I open my eyes from this temporary hell to realize that the bald man is still smiling. "It's what we always do. The optics of humanitarian aid are far more appealing than if we gave the real objectives. So we base the challenge on a humanitarian aid problem – for the autonomous vehicles challenge it was rescue vehicles for Fukushima."
Two distinct levels, paradise and the underworld. The same technology, two very different intentions.

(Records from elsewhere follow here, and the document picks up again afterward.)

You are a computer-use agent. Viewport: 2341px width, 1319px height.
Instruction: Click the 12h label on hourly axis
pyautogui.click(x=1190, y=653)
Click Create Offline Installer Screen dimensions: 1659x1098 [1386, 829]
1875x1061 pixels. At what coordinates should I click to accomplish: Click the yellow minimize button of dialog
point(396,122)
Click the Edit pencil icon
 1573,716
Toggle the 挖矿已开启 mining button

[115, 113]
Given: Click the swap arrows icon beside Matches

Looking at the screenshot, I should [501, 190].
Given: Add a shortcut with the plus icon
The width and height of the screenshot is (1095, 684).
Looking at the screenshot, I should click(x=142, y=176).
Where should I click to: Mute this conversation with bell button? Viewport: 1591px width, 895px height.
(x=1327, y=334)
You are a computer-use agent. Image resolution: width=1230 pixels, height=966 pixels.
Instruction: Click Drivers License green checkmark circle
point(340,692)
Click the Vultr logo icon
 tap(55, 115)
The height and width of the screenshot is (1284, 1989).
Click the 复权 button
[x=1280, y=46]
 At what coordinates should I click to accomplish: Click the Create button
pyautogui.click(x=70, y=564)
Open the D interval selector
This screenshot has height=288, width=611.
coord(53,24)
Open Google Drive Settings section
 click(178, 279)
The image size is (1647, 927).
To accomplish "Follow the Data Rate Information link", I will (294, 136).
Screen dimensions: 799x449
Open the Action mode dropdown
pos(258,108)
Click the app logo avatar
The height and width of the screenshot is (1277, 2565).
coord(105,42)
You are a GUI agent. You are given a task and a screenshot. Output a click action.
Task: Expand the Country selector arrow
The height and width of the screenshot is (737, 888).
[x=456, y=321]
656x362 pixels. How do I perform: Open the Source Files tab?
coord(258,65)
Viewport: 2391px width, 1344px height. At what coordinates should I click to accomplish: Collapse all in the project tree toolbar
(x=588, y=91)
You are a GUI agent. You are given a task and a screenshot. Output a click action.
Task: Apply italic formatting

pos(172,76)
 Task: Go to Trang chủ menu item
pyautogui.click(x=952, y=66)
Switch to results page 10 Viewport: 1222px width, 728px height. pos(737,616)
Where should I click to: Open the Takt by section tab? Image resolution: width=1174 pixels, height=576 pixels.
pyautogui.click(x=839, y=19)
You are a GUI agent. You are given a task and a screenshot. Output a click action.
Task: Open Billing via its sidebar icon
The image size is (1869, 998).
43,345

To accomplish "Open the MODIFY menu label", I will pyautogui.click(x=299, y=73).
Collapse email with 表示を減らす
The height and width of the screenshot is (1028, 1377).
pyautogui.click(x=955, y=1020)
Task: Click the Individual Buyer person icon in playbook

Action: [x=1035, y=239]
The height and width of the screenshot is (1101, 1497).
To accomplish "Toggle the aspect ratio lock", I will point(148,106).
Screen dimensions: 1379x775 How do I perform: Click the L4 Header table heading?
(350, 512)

I have always been aware of the possibility of inventiveness to be conscripted for very different means from those that were intended – Einstein and the atom bomb is a chilling reminder. In fact, I had always asked my students to consider the levels and limits of their responsibility for any invention created. How far does responsibility extend, when we can't possibly imagine the limits of others but only our own? After all, John Wick is a constant reminder that one can kill another person with a pencil. However, this case was different. Young people were giving their best and staying up at night driven not just by rather paltry prize money but by the genuine belief that their discoveries were making a positive difference. I've been young too and I know that at that time every young adult saw themselves as a potential hero and their life purpose as making a difference. Rescuing children would get out of them things that 5000 dollars would not; and even if it wouldn't, it would certainly buy them more peace of mind than the reality, that their discoveries were actively taking lives, not saving them. There may have been those who were able to square it, but I still doubt that anyone who came for saving the children would stay for the man-eating robots.
Beyond the harvesting of the innocence of young people, which while troubling is still ephemeral, I was left with other questions. If "basing the challenge on a humanitarian aid problem" was the technique there, how many other times is humanitarian marketing used to create support and enthusiasm for things which are far from innocent at bottom?
It is the classic bait-and-switch: and what is a fraud in arguments and sales is no less a fraud when it is done for robot competitions or aid organizations or bills in parliament for that matter. The more sugar-coated something is, unfortunately the more you should ask yourself why it is so vital to someone that you swallow it.